Capability · Comparison

Modal vs RunPod

Modal and RunPod are two leading serverless-GPU platforms for AI teams who don't want to run their own Kubernetes cluster. Modal is Python-first with gorgeous developer ergonomics (decorate your function, deploy it, scale it) and focuses on 'platform, not infra'. RunPod is cheaper per GPU-hour, has a pod-based mental model closer to bare VMs, and is popular for fine-tuning and custom workloads. Both have serverless and long-running GPU modes.

Side-by-side

Criterion Modal RunPod
Programming model Python decorators + modal.App abstraction Pod (VM) or serverless endpoint
Cold-start Seconds (with snapshots), can be tuned further Tens of seconds for cold pods; serverless 'Flashboot' ~5s
Per-second billing Yes Yes
H100 hourly price (on-demand, as of 2026-04) ~$3.95/hr ~$2.99/hr (community) / $3.89/hr (secure cloud)
Storage Shared volumes, dict, queue primitives built-in Volume storage, S3-compatible object storage
Training support Yes — but more common for inference Popular for fine-tuning, training (community GPUs cheaper)
Secret / config management Native secrets + env vars Env vars via pod template
Developer DX Best-in-class for Python devs Familiar to anyone who's used VMs / containers
Multi-region US + EU, more regions Global (dozens of data centers)

Verdict

Modal is the right choice when developer experience, iteration speed, and time-to-first-deployment matter most — Python teams love the decorator model. It's typically 10-30% more expensive per GPU-hour than RunPod but the DX often pays that back in engineering time. RunPod is the right choice when cost per hour dominates: long-running training jobs, bulk inference, or teams comfortable with a more VM-like operational model.

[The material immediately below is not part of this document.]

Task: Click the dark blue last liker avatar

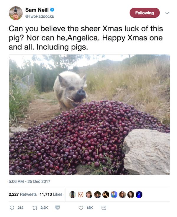Action: 139,195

Many teams use both: Modal for serverless API endpoints and Pythonic internal tools, RunPod for overnight fine-tuning runs and cost-sensitive inference.

When to choose each

Choose Modal if…

  • You want the fastest path from Python code to deployed GPU function.
  • Your workload is serverless / event-driven.
  • You want built-in primitives for volumes, queues, scheduled jobs.
  • You prioritize DX over the last few percent of cost.

Choose RunPod if…

  • You want cheaper GPU-hours for long-running jobs.
  • You're doing fine-tuning or batch training where costs add up.
  • You're comfortable with a VM / pod mental model.
  • You want access to many global data centers.

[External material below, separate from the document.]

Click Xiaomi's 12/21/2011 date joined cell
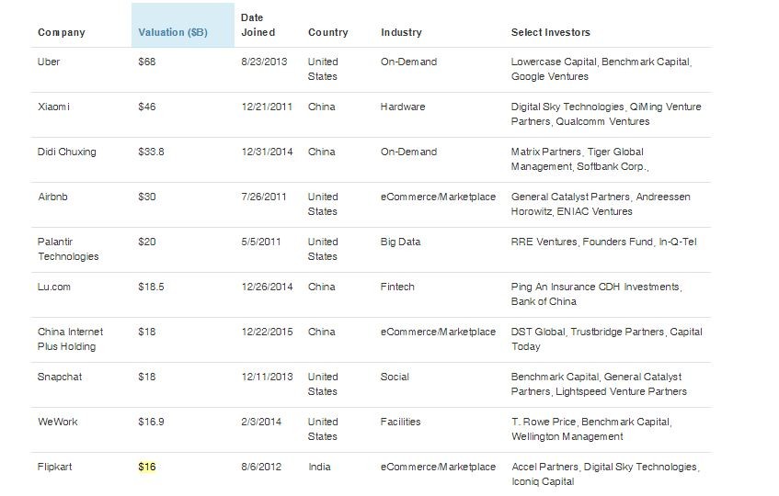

Frequently asked questions

Can Modal do training / fine-tuning?

Yes — Modal supports long-running jobs, multi-GPU, and distributed training. It's slightly less common than RunPod for training because of cost, but the DX is great. Check your job's total GPU-hours and compare costs.

What about cold-start for inference?

Modal offers memory snapshots and pre-warmed containers to keep cold-starts under a few seconds. RunPod has Flashboot (serverless) with similar cold-start times. For user-facing real-time inference, keep-warm strategies or reserved endpoints are standard on both.

Which is better for running vLLM or SGLang?

Either works. Modal has well-known templates for vLLM; RunPod has pre-built vLLM images and 'serverless worker' templates. For a production OpenAI-compatible endpoint behind either, expect similar effort — RunPod wins on raw cost, Modal on DX.